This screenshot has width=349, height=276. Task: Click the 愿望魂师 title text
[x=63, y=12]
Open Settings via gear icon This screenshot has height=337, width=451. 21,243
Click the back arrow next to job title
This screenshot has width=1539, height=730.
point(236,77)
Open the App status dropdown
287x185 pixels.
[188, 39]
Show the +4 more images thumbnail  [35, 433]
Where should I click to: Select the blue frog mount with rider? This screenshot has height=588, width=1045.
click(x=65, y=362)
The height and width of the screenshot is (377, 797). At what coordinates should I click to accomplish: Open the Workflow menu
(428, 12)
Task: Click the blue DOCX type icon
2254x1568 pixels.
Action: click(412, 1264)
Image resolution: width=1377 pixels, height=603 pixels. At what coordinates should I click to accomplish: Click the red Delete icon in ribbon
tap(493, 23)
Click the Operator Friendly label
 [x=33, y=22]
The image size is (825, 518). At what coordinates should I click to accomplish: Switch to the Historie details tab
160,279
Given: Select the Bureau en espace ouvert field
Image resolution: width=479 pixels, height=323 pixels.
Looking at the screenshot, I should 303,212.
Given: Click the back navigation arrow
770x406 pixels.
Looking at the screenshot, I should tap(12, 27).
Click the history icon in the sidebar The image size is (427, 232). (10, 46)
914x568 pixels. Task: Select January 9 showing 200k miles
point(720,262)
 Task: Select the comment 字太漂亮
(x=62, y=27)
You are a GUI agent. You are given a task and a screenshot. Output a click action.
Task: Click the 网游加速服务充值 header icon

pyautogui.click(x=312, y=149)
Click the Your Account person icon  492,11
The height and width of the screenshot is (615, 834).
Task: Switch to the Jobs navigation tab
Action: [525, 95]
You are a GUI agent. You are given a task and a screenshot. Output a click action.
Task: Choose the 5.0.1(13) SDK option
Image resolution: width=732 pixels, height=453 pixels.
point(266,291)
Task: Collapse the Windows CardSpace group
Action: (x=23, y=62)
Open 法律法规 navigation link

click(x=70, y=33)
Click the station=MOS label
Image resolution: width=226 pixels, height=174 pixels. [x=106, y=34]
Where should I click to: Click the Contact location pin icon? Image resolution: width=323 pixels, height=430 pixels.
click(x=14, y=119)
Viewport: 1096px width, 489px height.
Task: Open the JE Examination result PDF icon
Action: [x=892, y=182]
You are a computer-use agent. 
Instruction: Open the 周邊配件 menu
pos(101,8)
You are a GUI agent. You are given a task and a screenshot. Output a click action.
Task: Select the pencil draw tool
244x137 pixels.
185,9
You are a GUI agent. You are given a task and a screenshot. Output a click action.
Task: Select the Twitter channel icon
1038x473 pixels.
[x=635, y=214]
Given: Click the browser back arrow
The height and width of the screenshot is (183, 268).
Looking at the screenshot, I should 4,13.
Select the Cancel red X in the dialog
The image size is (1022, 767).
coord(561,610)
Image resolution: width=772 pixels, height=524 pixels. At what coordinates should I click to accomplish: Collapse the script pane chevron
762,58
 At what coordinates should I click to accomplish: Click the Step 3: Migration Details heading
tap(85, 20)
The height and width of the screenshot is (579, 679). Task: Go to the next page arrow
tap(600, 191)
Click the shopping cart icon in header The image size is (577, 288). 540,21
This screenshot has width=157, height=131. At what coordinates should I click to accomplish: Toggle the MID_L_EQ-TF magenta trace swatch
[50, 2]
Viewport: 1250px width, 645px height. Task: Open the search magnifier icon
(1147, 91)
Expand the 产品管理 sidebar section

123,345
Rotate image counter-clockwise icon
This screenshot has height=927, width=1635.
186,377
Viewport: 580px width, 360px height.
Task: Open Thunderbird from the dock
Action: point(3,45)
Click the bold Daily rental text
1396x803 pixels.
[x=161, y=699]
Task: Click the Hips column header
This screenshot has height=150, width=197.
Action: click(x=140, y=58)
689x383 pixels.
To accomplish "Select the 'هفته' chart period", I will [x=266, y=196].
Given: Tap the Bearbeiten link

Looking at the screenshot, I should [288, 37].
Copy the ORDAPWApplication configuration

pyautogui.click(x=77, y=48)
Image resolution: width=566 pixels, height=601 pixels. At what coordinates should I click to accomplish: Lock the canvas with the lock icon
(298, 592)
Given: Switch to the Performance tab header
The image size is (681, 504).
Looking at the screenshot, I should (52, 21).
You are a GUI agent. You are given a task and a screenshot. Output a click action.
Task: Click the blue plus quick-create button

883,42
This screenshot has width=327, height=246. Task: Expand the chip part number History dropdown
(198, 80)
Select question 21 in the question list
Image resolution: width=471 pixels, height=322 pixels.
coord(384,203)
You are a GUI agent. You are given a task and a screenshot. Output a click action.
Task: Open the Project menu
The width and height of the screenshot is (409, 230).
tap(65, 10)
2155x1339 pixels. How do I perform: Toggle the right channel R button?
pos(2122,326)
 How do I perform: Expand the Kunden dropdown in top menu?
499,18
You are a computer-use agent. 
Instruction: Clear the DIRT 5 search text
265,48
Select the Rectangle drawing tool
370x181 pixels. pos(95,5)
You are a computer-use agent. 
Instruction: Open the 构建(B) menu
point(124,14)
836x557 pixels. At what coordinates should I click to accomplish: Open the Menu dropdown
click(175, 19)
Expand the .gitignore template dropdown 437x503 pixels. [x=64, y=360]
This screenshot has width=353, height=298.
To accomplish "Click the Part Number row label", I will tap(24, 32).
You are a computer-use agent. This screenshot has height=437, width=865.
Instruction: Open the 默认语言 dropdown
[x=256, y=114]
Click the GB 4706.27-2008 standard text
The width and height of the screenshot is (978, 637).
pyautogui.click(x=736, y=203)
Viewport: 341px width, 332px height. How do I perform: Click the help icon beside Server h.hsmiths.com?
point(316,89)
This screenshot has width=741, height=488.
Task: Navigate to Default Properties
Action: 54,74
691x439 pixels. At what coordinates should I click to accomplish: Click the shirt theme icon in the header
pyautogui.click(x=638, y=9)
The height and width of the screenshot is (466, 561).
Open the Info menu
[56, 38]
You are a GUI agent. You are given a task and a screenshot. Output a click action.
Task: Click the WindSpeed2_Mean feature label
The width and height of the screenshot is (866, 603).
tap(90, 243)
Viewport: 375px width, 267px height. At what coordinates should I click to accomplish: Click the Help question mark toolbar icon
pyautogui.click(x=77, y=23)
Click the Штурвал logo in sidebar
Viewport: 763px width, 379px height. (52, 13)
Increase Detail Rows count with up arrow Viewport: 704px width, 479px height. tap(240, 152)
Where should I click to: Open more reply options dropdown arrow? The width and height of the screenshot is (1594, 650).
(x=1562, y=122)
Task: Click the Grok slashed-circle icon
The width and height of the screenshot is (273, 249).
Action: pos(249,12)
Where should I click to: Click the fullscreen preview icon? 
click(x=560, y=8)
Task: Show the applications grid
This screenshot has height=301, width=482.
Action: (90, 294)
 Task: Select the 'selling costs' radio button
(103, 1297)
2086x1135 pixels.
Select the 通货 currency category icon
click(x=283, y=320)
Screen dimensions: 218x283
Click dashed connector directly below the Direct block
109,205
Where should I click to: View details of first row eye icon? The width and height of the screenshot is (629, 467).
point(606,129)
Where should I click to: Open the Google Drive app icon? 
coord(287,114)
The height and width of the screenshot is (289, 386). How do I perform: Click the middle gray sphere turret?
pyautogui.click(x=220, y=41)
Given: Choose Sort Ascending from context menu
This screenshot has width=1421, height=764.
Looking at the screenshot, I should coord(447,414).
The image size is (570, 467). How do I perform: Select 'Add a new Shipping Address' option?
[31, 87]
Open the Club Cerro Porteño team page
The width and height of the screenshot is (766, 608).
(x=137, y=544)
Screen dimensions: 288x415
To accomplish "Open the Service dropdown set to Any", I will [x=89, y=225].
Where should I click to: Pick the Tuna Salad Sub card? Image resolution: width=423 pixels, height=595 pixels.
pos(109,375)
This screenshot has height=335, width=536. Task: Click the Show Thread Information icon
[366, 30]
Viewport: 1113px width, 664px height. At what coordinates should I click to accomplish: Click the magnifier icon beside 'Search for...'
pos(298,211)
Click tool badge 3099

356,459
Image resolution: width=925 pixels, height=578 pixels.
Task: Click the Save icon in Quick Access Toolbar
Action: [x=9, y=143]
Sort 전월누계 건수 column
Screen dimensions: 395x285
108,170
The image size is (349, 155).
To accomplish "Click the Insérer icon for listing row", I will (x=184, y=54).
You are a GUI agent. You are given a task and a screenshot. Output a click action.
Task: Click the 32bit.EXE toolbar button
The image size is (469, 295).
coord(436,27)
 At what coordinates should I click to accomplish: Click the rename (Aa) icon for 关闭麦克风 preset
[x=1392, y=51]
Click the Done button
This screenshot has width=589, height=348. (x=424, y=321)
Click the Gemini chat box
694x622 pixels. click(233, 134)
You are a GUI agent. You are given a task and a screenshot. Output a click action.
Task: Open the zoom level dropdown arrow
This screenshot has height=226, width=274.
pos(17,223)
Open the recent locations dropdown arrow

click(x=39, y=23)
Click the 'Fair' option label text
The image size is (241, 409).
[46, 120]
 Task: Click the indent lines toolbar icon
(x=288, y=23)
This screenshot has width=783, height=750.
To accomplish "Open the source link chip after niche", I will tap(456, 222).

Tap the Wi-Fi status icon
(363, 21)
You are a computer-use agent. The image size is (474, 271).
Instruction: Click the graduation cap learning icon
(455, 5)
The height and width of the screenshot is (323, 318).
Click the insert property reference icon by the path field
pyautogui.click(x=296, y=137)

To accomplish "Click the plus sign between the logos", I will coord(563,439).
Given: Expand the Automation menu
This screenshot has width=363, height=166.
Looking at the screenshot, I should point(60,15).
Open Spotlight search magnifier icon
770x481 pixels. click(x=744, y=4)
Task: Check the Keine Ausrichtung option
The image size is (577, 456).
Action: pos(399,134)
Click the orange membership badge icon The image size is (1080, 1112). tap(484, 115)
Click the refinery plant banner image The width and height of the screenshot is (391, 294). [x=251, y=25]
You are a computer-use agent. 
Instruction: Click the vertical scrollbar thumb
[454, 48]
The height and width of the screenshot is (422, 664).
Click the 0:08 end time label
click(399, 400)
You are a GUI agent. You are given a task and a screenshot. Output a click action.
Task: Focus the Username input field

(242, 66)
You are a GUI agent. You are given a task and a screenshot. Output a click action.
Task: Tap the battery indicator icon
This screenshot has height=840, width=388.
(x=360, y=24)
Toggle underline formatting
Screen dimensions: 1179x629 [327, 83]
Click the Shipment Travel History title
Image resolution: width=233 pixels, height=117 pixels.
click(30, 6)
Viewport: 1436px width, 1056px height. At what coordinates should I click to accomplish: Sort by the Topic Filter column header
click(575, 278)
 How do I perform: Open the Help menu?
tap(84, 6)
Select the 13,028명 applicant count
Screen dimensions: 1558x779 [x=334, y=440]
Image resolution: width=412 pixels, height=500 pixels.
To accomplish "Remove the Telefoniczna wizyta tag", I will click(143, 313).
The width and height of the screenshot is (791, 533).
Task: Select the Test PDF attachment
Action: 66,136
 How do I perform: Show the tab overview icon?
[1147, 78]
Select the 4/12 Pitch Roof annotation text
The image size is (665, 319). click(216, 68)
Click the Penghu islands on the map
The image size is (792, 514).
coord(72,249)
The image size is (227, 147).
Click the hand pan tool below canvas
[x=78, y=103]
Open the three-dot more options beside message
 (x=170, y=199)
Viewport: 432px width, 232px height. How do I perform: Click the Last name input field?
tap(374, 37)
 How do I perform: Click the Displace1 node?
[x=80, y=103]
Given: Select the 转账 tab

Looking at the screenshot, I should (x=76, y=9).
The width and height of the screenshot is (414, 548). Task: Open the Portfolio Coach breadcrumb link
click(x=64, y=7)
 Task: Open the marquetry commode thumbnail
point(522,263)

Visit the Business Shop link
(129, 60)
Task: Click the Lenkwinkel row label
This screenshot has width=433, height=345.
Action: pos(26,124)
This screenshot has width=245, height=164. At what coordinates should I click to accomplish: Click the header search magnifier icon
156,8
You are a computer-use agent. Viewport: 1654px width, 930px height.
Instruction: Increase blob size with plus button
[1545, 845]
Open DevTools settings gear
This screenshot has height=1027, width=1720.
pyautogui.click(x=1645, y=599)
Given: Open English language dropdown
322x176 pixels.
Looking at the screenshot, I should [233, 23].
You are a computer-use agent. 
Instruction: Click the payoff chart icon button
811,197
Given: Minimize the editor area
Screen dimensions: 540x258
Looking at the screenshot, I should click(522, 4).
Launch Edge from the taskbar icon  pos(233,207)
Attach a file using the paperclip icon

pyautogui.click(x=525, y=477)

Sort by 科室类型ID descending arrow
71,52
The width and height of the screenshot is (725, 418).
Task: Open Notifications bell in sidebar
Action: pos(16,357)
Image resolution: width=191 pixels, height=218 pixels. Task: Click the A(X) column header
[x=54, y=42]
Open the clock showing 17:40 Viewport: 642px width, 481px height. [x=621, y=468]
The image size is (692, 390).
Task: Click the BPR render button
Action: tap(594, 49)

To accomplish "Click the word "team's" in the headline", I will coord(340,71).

_Task prompt:_
Could you retype the rows above word for word, beginning with the very first line and going on through the line that contains "Click the history"?

_Task result:_
This screenshot has width=349, height=276. Task: Click the 愿望魂师 title text
[x=63, y=12]
Open Settings via gear icon This screenshot has height=337, width=451. 21,243
Click the back arrow next to job title
This screenshot has width=1539, height=730.
point(236,77)
Open the App status dropdown
287x185 pixels.
[188, 39]
Show the +4 more images thumbnail  [35, 433]
Where should I click to: Select the blue frog mount with rider? This screenshot has height=588, width=1045.
click(x=65, y=362)
The height and width of the screenshot is (377, 797). At what coordinates should I click to accomplish: Open the Workflow menu
(428, 12)
Task: Click the blue DOCX type icon
2254x1568 pixels.
Action: click(412, 1264)
Image resolution: width=1377 pixels, height=603 pixels. At what coordinates should I click to accomplish: Click the red Delete icon in ribbon
tap(493, 23)
Click the Operator Friendly label
 [x=33, y=22]
The image size is (825, 518). At what coordinates should I click to accomplish: Switch to the Historie details tab
160,279
Given: Select the Bureau en espace ouvert field
Image resolution: width=479 pixels, height=323 pixels.
Looking at the screenshot, I should 303,212.
Given: Click the back navigation arrow
770x406 pixels.
Looking at the screenshot, I should tap(12, 27).
Click the history icon in the sidebar The image size is (427, 232). (10, 46)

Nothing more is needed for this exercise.